Available records =

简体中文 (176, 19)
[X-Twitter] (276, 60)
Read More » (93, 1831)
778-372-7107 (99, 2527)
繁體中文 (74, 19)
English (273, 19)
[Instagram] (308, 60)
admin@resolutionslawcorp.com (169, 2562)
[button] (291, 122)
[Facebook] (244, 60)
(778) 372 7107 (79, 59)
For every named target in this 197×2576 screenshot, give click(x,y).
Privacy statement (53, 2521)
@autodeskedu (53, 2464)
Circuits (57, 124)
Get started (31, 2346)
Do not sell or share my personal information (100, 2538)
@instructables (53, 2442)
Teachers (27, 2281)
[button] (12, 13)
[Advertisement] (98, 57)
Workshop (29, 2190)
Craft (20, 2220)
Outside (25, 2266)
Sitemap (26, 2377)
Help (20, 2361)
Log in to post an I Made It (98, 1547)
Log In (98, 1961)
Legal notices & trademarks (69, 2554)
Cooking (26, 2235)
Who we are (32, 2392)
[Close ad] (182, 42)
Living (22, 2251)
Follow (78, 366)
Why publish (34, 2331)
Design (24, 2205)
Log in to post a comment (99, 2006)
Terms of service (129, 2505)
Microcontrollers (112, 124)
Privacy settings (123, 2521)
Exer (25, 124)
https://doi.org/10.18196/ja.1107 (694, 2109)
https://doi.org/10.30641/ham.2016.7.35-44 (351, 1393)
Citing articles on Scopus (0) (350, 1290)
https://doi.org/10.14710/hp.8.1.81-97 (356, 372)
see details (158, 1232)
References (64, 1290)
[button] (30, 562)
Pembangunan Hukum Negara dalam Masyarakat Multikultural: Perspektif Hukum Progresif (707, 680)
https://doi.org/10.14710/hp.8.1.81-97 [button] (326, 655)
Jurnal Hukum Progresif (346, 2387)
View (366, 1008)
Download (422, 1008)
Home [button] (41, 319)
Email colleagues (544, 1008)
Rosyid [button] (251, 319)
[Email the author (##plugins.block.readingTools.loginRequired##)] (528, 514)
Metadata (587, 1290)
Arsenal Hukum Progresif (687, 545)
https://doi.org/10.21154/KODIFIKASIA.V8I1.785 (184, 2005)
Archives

Your task =
Retype the entire listing word for word.

Written response =
简体中文 (176, 19)
[X-Twitter] (276, 60)
Read More » (93, 1831)
778-372-7107 (99, 2527)
繁體中文 (74, 19)
English (273, 19)
[Instagram] (308, 60)
admin@resolutionslawcorp.com (169, 2562)
[button] (291, 122)
[Facebook] (244, 60)
(778) 372 7107 (79, 59)
For every named target in this 197×2576 screenshot, give click(x,y).
Privacy statement (53, 2521)
@autodeskedu (53, 2464)
Circuits (57, 124)
Get started (31, 2346)
Do not sell or share my personal information (100, 2538)
@instructables (53, 2442)
Teachers (27, 2281)
[button] (12, 13)
[Advertisement] (98, 57)
Workshop (29, 2190)
Craft (20, 2220)
Outside (25, 2266)
Sitemap (26, 2377)
Help (20, 2361)
Log in to post an I Made It (98, 1547)
Log In (98, 1961)
Legal notices & trademarks (69, 2554)
Cooking (26, 2235)
Who we are (32, 2392)
[Close ad] (182, 42)
Living (22, 2251)
Follow (78, 366)
Why publish (34, 2331)
Design (24, 2205)
Log in to post a comment (99, 2006)
Terms of service (129, 2505)
Microcontrollers (112, 124)
Privacy settings (123, 2521)
Exer (25, 124)
https://doi.org/10.18196/ja.1107 (694, 2109)
https://doi.org/10.30641/ham.2016.7.35-44 (351, 1393)
Citing articles on Scopus (0) (350, 1290)
https://doi.org/10.14710/hp.8.1.81-97 (356, 372)
see details (158, 1232)
References (64, 1290)
[button] (30, 562)
Pembangunan Hukum Negara dalam Masyarakat Multikultural: Perspektif Hukum Progresif (707, 680)
https://doi.org/10.14710/hp.8.1.81-97 [button] (326, 655)
Jurnal Hukum Progresif (346, 2387)
View (366, 1008)
Download (422, 1008)
Home [button] (41, 319)
Email colleagues (544, 1008)
Rosyid [button] (251, 319)
[Email the author (##plugins.block.readingTools.loginRequired##)] (528, 514)
Metadata (587, 1290)
Arsenal Hukum Progresif (687, 545)
https://doi.org/10.21154/KODIFIKASIA.V8I1.785 (184, 2005)
Archives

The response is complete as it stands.